--- WHAT THE EXERCISE ASKS ---
Look through the material below. Copy each line that contains the string "panel".

--- SUPPLIED DATA ---

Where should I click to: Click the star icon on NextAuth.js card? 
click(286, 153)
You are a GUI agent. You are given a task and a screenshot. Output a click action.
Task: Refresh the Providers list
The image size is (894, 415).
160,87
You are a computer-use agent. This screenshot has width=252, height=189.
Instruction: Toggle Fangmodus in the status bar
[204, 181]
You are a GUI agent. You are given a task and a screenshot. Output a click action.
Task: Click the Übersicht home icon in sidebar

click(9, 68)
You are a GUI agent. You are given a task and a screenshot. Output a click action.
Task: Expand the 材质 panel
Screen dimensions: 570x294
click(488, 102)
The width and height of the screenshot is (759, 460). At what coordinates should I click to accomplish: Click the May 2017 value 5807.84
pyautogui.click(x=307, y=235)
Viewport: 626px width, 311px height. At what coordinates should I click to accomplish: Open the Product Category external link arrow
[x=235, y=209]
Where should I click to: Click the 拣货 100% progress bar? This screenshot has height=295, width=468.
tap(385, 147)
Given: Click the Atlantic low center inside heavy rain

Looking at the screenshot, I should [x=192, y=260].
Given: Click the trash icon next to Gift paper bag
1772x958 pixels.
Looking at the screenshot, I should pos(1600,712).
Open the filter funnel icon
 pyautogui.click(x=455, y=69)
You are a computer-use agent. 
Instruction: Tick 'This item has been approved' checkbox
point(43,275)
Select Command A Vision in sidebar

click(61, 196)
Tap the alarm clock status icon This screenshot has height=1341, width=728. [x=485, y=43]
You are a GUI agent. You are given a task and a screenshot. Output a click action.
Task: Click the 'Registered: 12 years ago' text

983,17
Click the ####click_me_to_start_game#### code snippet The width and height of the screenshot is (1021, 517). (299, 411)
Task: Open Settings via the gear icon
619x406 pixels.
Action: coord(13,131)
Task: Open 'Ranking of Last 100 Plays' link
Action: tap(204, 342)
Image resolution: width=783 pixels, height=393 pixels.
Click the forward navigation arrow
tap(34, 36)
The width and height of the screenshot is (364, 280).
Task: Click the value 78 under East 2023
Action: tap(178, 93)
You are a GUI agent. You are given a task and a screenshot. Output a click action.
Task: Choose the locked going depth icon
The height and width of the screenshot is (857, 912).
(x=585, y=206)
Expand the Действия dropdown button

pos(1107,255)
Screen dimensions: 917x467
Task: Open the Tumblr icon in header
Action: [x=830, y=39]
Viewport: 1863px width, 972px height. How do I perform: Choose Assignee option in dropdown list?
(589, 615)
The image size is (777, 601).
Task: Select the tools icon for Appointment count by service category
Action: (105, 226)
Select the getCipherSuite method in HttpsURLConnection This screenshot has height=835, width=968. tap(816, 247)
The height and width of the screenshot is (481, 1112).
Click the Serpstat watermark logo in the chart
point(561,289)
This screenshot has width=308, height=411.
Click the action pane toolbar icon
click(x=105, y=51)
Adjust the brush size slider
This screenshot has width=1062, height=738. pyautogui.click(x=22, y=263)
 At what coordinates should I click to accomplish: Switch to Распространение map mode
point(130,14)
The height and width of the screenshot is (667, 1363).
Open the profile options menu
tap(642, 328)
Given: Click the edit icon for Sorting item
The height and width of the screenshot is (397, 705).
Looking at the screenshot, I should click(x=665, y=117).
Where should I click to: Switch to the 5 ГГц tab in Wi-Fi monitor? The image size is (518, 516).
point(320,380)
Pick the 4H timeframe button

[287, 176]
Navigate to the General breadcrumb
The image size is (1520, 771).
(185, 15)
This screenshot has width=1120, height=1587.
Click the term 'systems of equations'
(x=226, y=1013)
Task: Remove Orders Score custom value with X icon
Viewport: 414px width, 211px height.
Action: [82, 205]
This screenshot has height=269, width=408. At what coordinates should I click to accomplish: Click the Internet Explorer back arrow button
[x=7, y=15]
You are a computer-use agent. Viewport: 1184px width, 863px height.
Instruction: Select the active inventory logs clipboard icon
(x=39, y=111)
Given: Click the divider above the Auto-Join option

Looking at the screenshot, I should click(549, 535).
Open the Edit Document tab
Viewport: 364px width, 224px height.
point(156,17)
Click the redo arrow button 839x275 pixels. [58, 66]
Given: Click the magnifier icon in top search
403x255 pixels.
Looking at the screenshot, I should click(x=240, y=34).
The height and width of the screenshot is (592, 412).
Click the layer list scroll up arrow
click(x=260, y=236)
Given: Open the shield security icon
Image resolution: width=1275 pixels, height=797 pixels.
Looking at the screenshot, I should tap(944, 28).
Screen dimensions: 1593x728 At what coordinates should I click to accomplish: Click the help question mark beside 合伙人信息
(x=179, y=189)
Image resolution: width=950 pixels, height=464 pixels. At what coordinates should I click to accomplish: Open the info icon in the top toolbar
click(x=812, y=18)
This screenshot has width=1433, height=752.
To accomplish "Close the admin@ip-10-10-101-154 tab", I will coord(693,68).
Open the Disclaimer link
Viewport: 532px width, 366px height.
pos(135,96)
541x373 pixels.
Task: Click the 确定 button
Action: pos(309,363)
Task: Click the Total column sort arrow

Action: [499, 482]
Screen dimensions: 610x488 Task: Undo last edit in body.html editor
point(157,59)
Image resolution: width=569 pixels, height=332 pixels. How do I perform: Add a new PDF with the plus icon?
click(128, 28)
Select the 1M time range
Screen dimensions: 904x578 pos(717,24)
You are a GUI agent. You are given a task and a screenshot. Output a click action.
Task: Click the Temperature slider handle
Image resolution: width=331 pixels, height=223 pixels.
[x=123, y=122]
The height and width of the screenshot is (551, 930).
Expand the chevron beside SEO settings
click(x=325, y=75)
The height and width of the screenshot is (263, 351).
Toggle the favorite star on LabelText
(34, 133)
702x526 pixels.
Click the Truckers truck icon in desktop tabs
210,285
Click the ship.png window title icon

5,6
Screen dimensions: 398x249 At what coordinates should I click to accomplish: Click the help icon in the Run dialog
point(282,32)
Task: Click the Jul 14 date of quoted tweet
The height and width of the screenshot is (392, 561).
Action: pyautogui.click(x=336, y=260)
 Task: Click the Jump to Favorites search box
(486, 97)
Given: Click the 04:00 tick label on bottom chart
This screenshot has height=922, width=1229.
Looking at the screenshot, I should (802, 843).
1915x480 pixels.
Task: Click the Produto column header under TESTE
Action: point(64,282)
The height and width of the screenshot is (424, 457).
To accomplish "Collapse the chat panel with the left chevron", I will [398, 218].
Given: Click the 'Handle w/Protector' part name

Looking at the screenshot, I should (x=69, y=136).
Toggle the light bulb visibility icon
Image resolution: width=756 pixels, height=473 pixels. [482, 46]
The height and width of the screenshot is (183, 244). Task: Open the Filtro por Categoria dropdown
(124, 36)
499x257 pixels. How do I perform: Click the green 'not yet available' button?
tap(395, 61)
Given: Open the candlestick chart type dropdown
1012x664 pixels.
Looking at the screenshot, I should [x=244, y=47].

--- ANSWER TO THIS EXERCISE ---
Task: Expand the 材质 panel
To accomplish "Collapse the chat panel with the left chevron", I will [398, 218].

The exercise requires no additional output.